Ongoing FileFix Attack Installs StealC Infostealer Via Fake Facebook Pages

Cybersecurity researchers at Acronis have spotted a phishing campaign that takes a new approach to an already familiar attack technique. The method, called FileFix, is being used to install the StealC infostealer malware through convincing Facebook Security lookalike pages.

It all starts with victims receiving a warning that their Facebook account could be suspended for policy violations. To appeal, they are directed to a phishing site that imitates an official Meta support page. Instead of a form or CAPTCHA test, the site asks them to paste a path into the address bar of a file upload window. That single step executes code on their machine, starting the infection.

Once the command executes, the attack unfolds in stages, beginning with images hosted on Bitbucket that contain hidden scripts and executables embedded through steganography. The technique allows attackers to hide code in plain sight and makes the files appear harmless until they are executed on the victim’s computer.

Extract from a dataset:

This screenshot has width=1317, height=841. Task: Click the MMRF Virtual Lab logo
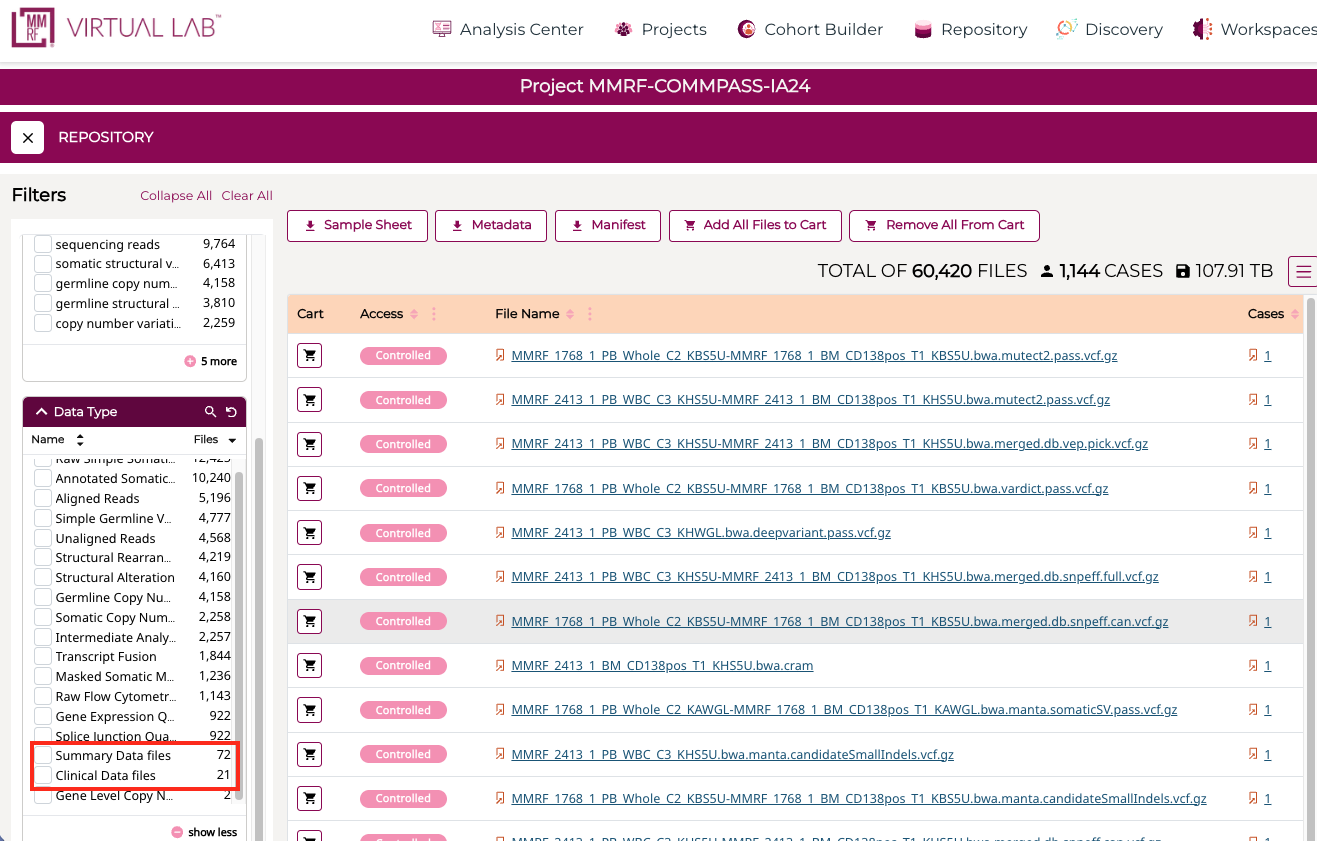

The final payload, as per Acronis’ blog post, is StealC, a malware strain designed to take credentials, browser data, cryptocurrency wallets, and account tokens from chat or cloud applications. Researchers say it can also bring in additional malware, giving attackers flexibility once they have access.

Compared to earlier examples of FileFix or its relative ClickFix, this campaign shows a higher level of effort. The phishing pages include multilingual support, obfuscation, and junk code to thwart analysis.

Analysis of phishing sites linked to the campaign suggests the targeting is not limited to one region. Submissions connected to these attacks have been found in the US, Germany, Bangladesh, the Philippines, and several other countries. The use of multiple languages in the phishing pages supports the idea that the campaign is designed for a broad set of victims.

Security experts emphasise that incidents like this highlight the importance of planning for breaches rather than assuming they can all be stopped. Louis Eichenbaum, Federal CTO at ColorTokens, notes that Zero Trust approaches help limit what an attacker can do if they get inside a network. “Assume the adversary will breach your network,” he said. “From there, the question becomes what happens next.”

FileFix may still be a newer technique, but the campaign spreading StealC infostealer, and researchers believe that the campaign is active and evolving. Therefore, businesses and everyday users should be cautious with emails from unknown senders and avoid clicking links or following instructions to run scripts on their devices.